Teaching a foreign language may seem intimidating, but it becomes easier if you think about the ways in which you would like to learn it if you were a student. Teaching and learning are symbiotic functions, so include your students in determining new teaching methods. Students typically like interactive, engaging work, as opposed to exercises from a textbook or repeated class lectures. Continuously introducing new activities will keep students interested in the subject matter. Teaching a foreign language is tough, so don't be too self-critical as you figure out what works best for you and your students.

Instructions

    • 1

      Make a list of ways in which you might like to learn a foreign language if you were a student in your own class. Think from your students' perspectives, since they are the ones who are subject to your lessons. List such ideas as staging skits in the language, talking in conversations in pairs or small groups, playing games, such as Bingo, as a class and using computer games to learn the language in a fun, interactive way. Include traditional teaching methods, such as assigning vocabulary words to memorize using flashcards and giving lectures on proper verb-tense usage.

    • 2

      Ask your students how they like to learn. They often have instinctual knowledge of how they learn best and can offer insight into their learning styles. Kinesthetic learners may suggest interactive games, such as playing Bingo, using assigned vocabulary words in class and filming themselves speaking the language as a homework assignment.
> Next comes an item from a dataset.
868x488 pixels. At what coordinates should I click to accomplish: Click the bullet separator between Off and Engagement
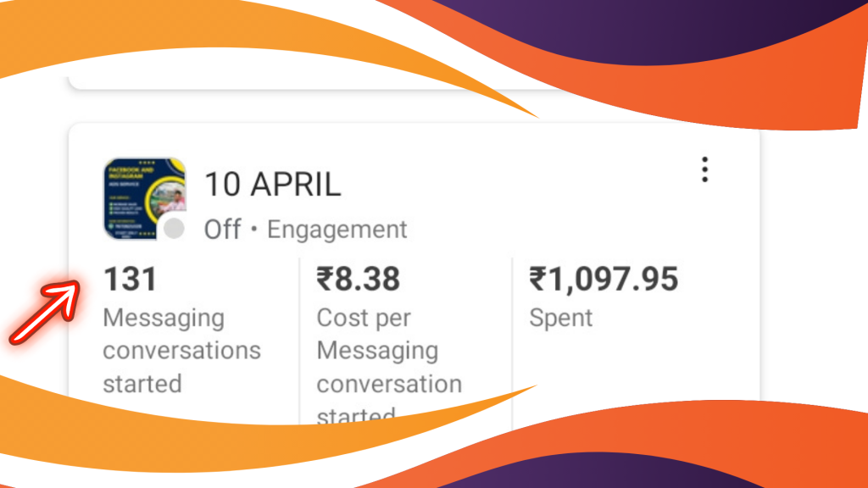(253, 230)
Visual and auditory learners may suggest that you have the class watch television or movies and read children's books in the chosen language.

    • 3

      Try a wide variety of your and your students' ideas until you find a combination that works best. Make sure that students are continuously absorbed in the language and engaged in their lessons. Being exposed to the language constantly is key to learning it, as is enjoying the learning process. Ask your students for feedback on classroom activities so you can continue to develop new ideas and make changes to existing ones to make them more effective.